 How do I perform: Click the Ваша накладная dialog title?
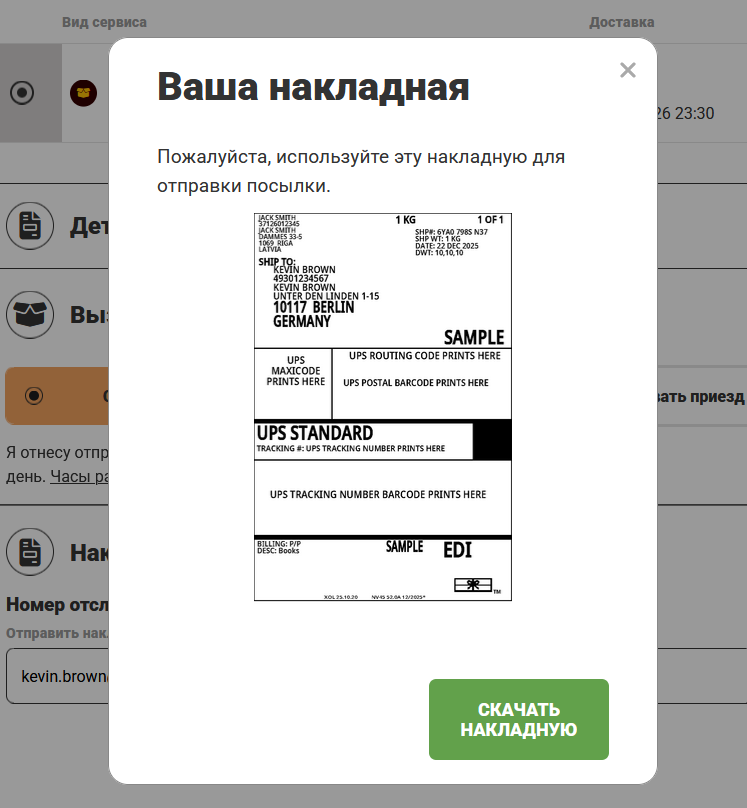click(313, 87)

· · · · ·

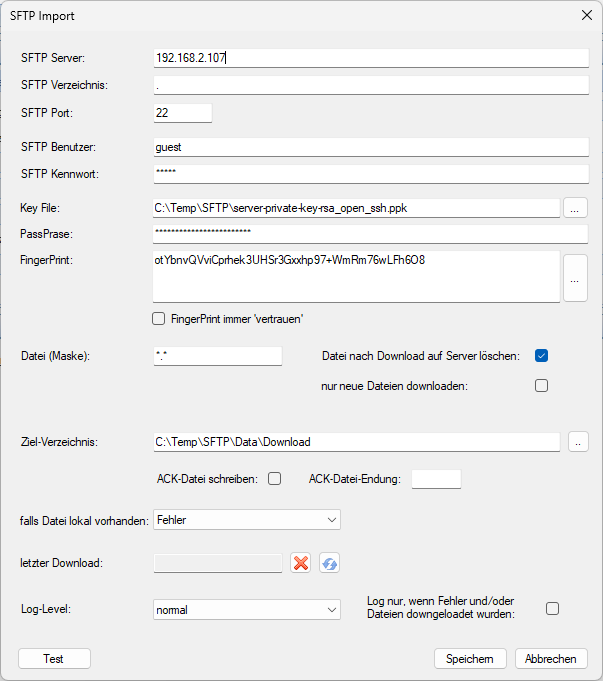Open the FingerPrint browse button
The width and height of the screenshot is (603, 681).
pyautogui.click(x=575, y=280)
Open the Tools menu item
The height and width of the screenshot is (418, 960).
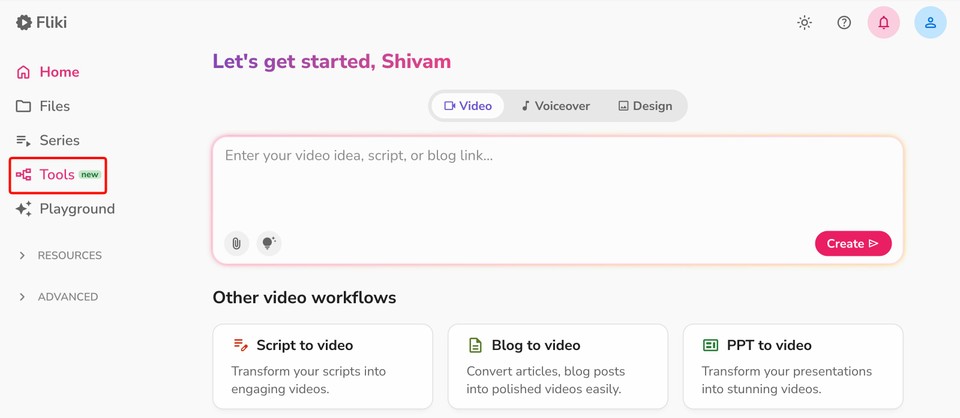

· · · · ·

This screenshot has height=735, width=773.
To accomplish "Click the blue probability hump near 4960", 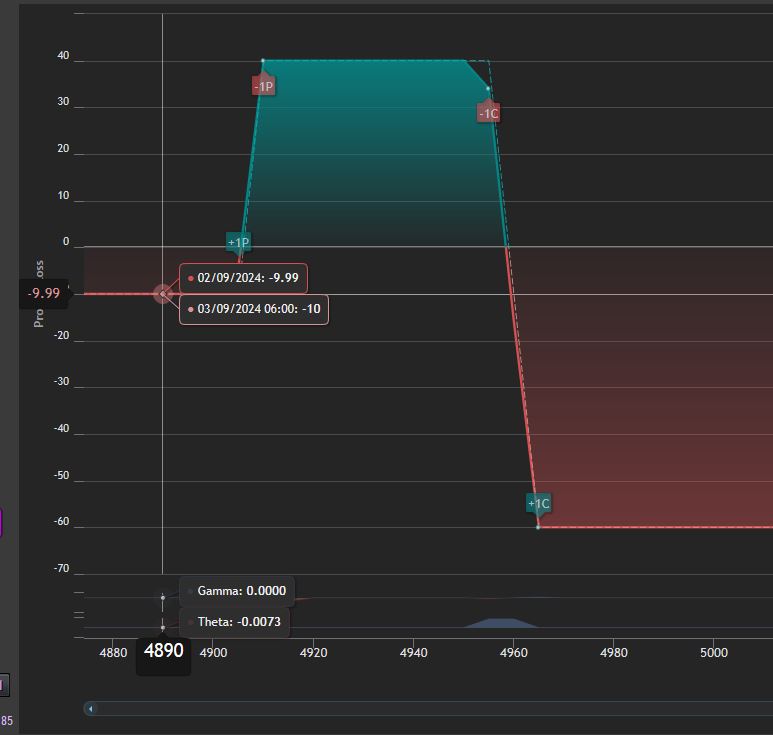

· · · · ·

Write out, word for word, the stretch of entries that begins at the line with "This screenshot has height=735, width=773." and ends at the line with "the blue probability". Pictures do not belong in it.

This screenshot has height=735, width=773.
To accomplish "Click the blue probability hump near 4960", 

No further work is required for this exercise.